*** Record extracts

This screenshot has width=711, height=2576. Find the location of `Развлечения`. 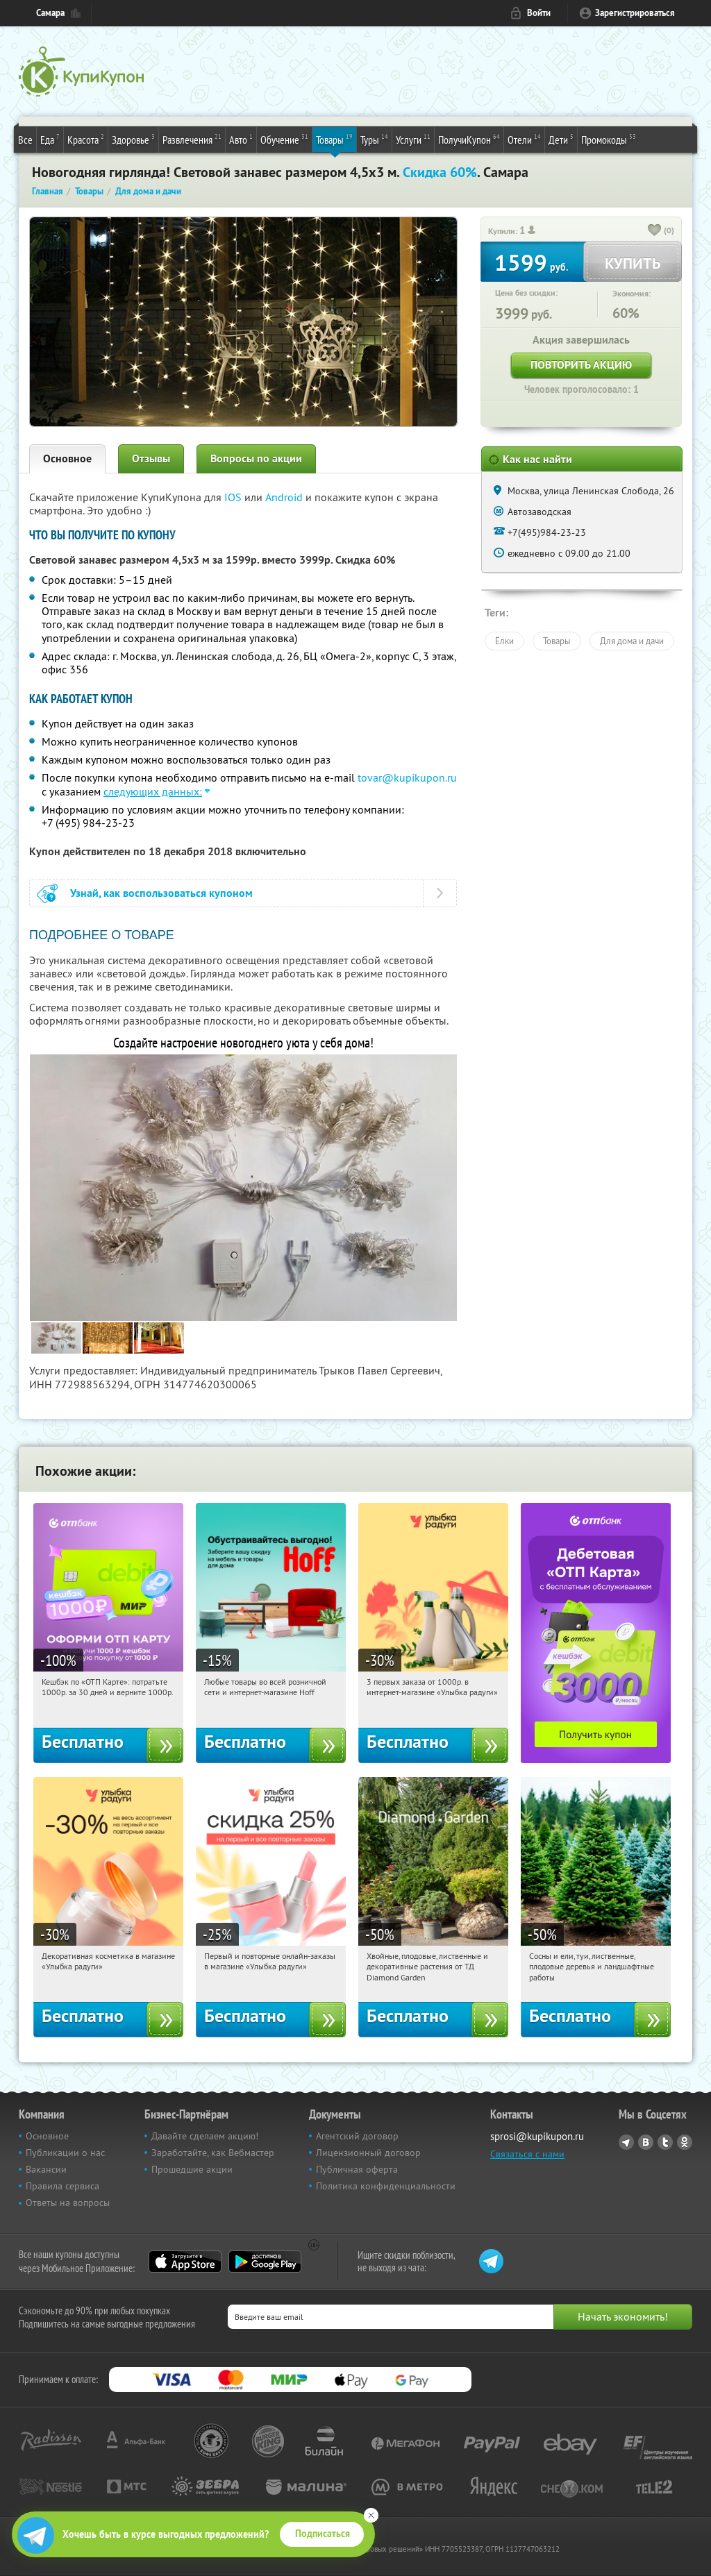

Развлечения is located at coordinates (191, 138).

******
*** Record extracts

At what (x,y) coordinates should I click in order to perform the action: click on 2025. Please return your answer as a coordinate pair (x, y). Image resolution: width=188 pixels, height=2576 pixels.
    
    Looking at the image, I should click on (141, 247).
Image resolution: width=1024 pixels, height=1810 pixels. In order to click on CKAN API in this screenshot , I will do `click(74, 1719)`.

******
*** Record extracts

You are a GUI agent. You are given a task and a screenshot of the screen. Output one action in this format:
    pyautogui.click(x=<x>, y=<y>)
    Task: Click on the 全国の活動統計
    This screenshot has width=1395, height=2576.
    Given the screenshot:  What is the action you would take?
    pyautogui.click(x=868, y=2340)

******

Given request: Express the records starting at the line containing "You are a GUI" and ending at the line containing "pyautogui.click(x=868, y=2340)" as a numbered list, omitting any blank lines.

Solution:
1. You are a GUI agent. You are given a task and a screenshot of the screen. Output one action in this format:
2.     pyautogui.click(x=<x>, y=<y>)
3.     Task: Click on the 全国の活動統計
4.     This screenshot has width=1395, height=2576.
5.     Given the screenshot:  What is the action you would take?
6.     pyautogui.click(x=868, y=2340)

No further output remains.